-- Opening Marker --
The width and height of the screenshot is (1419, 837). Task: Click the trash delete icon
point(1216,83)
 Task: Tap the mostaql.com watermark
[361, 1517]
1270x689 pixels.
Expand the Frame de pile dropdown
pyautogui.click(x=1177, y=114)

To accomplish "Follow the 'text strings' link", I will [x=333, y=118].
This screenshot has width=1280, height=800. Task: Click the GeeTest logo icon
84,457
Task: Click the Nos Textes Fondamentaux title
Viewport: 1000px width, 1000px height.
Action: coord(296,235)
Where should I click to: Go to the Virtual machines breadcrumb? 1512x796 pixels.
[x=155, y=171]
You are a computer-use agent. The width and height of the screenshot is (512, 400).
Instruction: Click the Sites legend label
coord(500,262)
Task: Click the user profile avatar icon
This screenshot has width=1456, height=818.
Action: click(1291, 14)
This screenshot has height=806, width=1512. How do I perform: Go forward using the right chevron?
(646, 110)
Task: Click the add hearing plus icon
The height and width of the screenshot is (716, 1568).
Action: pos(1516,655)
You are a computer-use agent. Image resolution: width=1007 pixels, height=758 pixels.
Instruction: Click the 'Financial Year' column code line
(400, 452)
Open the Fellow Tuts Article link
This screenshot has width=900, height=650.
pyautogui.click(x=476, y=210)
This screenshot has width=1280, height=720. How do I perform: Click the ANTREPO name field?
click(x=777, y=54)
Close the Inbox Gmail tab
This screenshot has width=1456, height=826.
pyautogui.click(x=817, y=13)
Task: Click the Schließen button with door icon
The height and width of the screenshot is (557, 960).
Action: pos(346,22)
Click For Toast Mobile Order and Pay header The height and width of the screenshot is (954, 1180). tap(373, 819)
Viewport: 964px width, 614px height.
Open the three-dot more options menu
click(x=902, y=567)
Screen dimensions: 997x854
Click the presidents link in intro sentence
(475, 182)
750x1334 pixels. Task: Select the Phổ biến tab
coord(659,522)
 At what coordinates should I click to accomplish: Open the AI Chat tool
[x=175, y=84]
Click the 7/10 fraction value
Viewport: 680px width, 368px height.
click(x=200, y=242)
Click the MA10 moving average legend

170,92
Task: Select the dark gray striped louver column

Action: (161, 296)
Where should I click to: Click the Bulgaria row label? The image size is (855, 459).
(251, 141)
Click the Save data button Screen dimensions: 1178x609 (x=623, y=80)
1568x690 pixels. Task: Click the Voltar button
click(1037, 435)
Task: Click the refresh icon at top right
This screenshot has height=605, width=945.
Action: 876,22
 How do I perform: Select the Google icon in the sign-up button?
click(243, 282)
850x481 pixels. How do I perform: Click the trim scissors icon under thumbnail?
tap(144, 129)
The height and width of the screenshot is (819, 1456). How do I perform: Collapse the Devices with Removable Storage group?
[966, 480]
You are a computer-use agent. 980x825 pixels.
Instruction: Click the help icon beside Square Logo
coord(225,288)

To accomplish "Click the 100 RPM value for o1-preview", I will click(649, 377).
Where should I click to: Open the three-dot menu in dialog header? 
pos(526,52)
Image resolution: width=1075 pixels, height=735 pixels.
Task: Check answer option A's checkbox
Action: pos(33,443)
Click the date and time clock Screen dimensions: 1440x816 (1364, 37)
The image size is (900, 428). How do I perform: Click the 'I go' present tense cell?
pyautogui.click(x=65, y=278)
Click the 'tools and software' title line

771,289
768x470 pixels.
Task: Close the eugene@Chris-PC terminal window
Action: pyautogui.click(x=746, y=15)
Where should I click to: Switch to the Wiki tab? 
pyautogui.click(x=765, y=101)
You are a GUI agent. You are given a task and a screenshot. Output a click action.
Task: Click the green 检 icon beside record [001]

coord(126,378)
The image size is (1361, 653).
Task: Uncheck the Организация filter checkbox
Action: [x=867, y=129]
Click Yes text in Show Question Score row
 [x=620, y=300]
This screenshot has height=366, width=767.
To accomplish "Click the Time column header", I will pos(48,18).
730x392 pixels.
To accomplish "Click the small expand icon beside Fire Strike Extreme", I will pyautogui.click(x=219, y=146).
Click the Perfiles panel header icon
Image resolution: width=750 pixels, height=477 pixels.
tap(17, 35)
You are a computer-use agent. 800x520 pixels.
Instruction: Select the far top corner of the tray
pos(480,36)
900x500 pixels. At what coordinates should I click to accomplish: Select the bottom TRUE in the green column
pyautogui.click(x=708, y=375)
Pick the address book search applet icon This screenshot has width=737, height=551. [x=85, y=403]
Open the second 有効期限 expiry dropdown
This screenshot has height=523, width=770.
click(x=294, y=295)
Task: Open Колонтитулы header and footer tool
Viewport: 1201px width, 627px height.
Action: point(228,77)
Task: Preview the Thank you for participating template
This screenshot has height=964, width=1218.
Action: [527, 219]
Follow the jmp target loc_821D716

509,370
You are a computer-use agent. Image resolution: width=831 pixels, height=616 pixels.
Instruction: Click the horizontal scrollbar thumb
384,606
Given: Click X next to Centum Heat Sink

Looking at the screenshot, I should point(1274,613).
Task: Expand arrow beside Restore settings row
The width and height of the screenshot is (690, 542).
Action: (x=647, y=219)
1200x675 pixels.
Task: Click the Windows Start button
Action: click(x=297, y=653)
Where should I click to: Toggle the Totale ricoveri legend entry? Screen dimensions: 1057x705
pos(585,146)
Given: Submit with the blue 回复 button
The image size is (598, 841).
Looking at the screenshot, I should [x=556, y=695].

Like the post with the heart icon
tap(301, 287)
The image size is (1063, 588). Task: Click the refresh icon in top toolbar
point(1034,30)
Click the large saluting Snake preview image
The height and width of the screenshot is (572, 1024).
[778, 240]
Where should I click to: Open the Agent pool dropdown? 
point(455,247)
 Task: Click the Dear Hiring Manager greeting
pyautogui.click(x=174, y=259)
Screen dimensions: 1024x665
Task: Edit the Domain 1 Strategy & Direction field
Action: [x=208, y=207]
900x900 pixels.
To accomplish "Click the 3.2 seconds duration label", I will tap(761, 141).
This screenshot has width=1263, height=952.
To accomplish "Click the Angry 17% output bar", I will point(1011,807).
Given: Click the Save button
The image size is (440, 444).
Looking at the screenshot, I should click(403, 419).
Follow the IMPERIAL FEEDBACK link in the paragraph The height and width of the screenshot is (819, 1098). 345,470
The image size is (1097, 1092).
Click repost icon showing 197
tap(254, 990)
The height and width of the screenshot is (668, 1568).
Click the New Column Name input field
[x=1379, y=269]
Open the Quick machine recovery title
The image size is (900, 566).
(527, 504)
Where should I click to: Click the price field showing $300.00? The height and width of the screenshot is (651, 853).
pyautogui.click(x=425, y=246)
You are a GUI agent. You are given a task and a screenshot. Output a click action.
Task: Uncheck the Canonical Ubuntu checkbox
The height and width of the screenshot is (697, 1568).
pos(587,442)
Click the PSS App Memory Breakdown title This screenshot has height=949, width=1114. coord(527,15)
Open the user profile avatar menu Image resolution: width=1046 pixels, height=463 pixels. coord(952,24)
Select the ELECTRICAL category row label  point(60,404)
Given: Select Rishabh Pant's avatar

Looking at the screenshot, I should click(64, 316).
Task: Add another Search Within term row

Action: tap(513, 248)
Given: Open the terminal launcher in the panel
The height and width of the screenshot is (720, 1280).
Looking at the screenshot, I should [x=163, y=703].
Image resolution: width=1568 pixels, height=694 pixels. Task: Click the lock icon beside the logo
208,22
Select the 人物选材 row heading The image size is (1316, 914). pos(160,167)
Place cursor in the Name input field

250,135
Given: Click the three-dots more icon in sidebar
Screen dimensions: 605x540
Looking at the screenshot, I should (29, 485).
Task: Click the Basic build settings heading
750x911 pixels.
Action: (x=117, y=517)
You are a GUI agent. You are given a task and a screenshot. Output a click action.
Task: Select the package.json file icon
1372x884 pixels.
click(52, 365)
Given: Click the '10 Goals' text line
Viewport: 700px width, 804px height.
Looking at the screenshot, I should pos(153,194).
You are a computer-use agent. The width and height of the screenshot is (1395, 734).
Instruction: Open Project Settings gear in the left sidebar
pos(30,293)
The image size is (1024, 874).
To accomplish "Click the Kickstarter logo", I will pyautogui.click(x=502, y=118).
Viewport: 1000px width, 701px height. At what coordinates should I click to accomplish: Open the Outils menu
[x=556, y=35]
-- Closing Marker --
:: THE PROBLEM ::
Every line in the data that holds the string "user" should be returned.

:: EXERCISE RESULT ::
Task: Click the user profile avatar icon
Open the user profile avatar menu Image resolution: width=1046 pixels, height=463 pixels. coord(952,24)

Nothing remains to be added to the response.